Idee | Pensiero Libero
Leggere le pagine di Magnifica Humanitas, come pure le le linee guida della Cei in materia di investimenti etici e sostenibili, presentate martedì scorso alla Borsa di Milano, per poi riprendere alcune delle parole che Leone XIV ha pronunciato in Spagna durante il suo viaggio apostolico, dà la netta impressione che Robert Prevost abbia distillato per la Chiesa universale un primo grande campo di impegno e attenzione: la centralità dell’essere umano.
Se partiamo dall’attesa enciclica, da molti messa in parallelo alla Rerum Novarum di 135 anni fa, non possiamo non notare come la preoccupazione maggiore per il successore di Pietro sia proprio preservare la dignità dell’uomo e della donna di fronte al grande bivio che la tecnocrazia ha creato in questi ultimi anni: abbandonarci alla tentazione di costruire una nuova “torre di Babele” algoritmica – caratterizzata da un potere onnisciente che rischia di omologare le esistenze nel nome dell’efficacia – oppure ribellarci nel nome dell’unicità della persona con il suo portato creativo e relazionale. Al numero 132, parlando di verità e democrazia, Leone XIV scrive: «Strumenti che potrebbero favorire il confronto e la partecipazione vengono spesso impiegati per costruire narrazioni distorte e confondere i confini tra vero e falso, mescolando dati e opinioni. La disinformazione non nasce con l’IA, ma trova oggi in essa un moltiplicatore potente. La possibilità di manipolare contenuti, immagini e filmati espone i cittadini a prospettive parziali o fuorvianti. Il problema riguarda la dimensione culturale e morale, poiché la qualità della comunicazione pubblica dipende direttamente dalla fiducia sociale e incide su di essa». È proprio sulla base di queste narrazioni fuorvianti – o false tout court – diffuse e replicate miliardi di volte grazie alle numerose piattaforme social che tutti frequentiamo, che il rischio omologazione e manipolazione aumenta esponenzialmente.

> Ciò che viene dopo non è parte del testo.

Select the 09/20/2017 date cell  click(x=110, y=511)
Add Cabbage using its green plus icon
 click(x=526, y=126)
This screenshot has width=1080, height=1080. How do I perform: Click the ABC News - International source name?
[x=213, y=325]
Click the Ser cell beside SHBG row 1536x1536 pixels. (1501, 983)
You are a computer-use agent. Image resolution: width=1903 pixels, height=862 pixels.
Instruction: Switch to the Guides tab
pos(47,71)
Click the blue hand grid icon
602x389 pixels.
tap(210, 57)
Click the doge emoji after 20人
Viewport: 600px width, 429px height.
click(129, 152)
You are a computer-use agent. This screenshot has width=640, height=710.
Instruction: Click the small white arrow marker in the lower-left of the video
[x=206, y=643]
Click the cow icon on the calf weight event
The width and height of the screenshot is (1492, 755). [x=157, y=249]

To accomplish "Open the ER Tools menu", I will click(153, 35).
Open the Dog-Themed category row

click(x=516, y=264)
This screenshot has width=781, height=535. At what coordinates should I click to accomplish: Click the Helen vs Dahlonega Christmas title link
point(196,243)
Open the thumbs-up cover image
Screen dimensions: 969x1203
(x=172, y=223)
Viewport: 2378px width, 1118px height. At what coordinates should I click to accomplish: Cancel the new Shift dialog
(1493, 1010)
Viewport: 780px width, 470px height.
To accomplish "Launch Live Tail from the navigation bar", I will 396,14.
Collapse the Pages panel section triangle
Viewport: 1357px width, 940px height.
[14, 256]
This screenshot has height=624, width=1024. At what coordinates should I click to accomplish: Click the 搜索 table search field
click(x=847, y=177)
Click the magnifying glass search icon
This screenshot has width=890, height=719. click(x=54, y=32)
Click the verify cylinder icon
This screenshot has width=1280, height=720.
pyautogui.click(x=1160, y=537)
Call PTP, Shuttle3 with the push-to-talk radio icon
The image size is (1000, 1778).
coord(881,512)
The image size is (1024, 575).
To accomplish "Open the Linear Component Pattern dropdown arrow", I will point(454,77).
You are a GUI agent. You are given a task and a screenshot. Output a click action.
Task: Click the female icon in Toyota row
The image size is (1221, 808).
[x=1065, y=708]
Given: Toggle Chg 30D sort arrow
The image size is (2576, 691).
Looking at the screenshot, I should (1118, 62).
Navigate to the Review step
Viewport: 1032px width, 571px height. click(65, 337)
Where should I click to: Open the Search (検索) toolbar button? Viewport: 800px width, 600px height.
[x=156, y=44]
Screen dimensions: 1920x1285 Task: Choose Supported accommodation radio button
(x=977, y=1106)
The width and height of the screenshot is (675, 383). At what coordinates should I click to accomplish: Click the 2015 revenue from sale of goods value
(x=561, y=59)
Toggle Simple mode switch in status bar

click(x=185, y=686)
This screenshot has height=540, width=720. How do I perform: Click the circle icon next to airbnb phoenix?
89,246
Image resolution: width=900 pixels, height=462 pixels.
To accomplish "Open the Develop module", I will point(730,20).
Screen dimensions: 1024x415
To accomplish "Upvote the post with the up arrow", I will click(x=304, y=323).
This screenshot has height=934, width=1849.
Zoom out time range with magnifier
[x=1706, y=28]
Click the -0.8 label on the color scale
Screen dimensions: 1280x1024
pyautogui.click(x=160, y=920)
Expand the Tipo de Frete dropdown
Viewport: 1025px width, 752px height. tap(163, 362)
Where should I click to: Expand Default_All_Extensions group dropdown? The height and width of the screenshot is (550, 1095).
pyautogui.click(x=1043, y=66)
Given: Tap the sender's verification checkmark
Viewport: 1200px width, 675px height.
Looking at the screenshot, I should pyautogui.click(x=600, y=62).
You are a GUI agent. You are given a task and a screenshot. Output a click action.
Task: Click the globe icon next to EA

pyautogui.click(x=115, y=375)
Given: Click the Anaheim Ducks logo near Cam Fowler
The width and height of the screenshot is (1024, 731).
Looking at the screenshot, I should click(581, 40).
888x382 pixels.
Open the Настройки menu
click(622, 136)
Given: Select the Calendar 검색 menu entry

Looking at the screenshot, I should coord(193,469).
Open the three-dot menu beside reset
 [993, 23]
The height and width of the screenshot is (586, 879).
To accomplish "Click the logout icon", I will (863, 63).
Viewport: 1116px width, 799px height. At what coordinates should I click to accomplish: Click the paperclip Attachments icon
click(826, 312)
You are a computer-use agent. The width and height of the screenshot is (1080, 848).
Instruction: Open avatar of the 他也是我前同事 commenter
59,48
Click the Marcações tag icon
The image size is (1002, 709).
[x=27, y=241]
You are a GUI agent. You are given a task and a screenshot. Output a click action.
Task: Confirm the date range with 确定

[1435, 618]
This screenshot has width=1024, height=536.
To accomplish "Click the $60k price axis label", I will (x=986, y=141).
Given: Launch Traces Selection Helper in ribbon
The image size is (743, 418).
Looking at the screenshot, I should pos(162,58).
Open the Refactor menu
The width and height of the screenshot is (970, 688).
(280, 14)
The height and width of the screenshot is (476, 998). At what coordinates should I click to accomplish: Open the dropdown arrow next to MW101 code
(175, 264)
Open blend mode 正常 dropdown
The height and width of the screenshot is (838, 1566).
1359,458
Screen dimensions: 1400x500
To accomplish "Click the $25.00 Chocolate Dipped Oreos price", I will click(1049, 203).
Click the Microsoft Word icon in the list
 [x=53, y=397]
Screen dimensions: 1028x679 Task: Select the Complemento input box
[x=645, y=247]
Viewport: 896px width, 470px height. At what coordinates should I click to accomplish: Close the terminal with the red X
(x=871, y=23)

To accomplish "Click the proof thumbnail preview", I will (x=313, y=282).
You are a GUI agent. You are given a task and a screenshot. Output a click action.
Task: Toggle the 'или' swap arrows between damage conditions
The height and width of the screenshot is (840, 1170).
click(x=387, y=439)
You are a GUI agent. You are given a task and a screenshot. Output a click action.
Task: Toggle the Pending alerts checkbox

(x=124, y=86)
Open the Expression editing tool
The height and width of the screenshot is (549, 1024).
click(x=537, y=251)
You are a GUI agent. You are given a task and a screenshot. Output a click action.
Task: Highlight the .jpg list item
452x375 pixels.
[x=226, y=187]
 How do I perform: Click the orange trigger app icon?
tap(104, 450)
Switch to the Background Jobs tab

Una lettura che fa il paio con quella del sociologo Mauro Magatti: da tempo il rischio latente del “capitalismo tecno-nichilista”, un modello sistemico in cui i circuiti chiusi di produzione e consumo tendono a fagocitare lo spazio della soggettività, rischiano di trasformare la persona in vuoto consumatore. Ma la cosa potrebbe essere replicata anche con il binomio persona-elettore, con un rischio enorme per la democrazia.
Basti pensare al caso di Tim Payne, misconosciuto terzino della nazionale neozelandese che si appresta ad affrontare il Mondiale. È bastata l’idea (ben progettata) del content creator argentino Valen Scarsini perché i suoi social schizzassero da 5mila a 5 milioni di follower, regalandogli una visibilità e una potenziale influenza che potrebbero renderlo un uomo mercato (le società calcistiche non disdegnano affatto le potenzialità del marketing per ragioni finanziarie) a dispetto delle sue scarse qualità sul campo.
Presentando le linee guida Cei in materia di finanza, il card. Matteo Zuppi ha detto: «Se la finanza è solo per la finanza e perde di vista quello che deve avere al centro, ovvero la persona, tutto ciò è pericoloso anche per la finanza stessa. Quando la finanza diventa un assoluto e perde di vista l’obiettivo che orienta le scelte allora diventa pericolosa per la finanza stessa», confermando così che la centralità della persona umana è un obiettivo sempre da centrare, mai raggiunto una volta per tutte.
Eppure trasformare l’era tecnologica in un’epoca di vero progresso, evitando che la “magnifica umanità” venga declassata a semplice ingranaggio di una macchina globale e impersonale, è possibile. È necessario riscoprire l’imprevedibilità dell’essere umano nella sua capacità creativa, in termini riproduttivi (i figli sconvolgono la vita dei genitori e non si ha idea di come saranno), ma anche professionali, politici, comunitari. E poi la dimensione relazionale, il bisogno di essere insieme per essere fino in fondo se stessi. «Siamo forti perché uniti», ha detto Leone martedì scorso nella cattedrale di Barcellona.